• **Problem to solve**: Check each line of the data below for the word "will", then extract the ones that have it.

START Data section

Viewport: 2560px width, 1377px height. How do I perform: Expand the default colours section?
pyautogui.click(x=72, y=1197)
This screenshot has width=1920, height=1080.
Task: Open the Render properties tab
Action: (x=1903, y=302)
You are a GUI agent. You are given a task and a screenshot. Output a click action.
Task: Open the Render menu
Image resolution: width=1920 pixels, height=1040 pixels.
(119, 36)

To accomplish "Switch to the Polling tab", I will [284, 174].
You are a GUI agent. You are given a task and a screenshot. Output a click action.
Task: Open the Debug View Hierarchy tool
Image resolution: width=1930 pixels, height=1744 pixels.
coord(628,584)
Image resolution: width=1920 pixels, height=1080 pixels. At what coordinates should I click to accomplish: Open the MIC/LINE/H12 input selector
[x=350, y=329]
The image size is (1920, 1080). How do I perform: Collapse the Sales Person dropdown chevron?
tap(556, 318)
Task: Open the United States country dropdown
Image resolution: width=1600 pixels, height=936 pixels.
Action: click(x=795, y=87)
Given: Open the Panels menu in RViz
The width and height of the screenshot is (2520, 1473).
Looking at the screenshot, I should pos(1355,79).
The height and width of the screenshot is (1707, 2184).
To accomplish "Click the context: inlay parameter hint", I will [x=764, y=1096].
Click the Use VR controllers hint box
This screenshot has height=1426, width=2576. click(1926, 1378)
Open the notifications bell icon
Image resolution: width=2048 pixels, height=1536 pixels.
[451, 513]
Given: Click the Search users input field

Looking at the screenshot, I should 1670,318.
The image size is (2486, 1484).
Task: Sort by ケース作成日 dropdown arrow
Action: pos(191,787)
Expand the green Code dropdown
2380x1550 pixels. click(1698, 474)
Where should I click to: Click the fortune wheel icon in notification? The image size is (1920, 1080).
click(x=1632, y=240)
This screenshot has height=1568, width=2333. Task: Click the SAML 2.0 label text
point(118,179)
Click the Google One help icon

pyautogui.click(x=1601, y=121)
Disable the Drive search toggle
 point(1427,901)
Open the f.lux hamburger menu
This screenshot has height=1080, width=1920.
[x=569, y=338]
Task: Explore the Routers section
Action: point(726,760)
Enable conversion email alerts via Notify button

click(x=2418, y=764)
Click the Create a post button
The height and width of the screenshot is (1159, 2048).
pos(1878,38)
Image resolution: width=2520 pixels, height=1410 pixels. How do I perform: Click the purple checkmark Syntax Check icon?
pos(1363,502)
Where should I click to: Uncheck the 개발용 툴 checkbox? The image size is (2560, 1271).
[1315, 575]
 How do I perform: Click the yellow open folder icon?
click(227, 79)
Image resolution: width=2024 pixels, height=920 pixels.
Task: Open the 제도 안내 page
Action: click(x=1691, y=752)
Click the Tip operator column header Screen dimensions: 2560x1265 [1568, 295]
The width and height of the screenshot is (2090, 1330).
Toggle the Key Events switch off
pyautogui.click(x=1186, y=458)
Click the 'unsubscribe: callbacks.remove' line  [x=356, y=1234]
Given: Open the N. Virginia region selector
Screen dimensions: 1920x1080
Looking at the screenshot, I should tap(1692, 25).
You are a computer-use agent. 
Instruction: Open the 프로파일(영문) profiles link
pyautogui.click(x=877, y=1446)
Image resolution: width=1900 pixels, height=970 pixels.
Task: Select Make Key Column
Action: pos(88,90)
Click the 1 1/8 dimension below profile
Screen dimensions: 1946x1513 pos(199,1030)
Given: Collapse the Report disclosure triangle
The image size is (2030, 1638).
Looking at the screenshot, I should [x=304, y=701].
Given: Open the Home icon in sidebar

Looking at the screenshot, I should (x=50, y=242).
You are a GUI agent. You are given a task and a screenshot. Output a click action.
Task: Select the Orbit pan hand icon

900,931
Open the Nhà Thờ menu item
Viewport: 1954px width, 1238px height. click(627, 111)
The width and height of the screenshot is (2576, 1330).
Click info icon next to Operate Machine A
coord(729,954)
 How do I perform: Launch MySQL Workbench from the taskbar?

END Data section

• **Task answer**:
To accomplish "Switch to the Polling tab", I will [284, 174].
To accomplish "Click the context: inlay parameter hint", I will [x=764, y=1096].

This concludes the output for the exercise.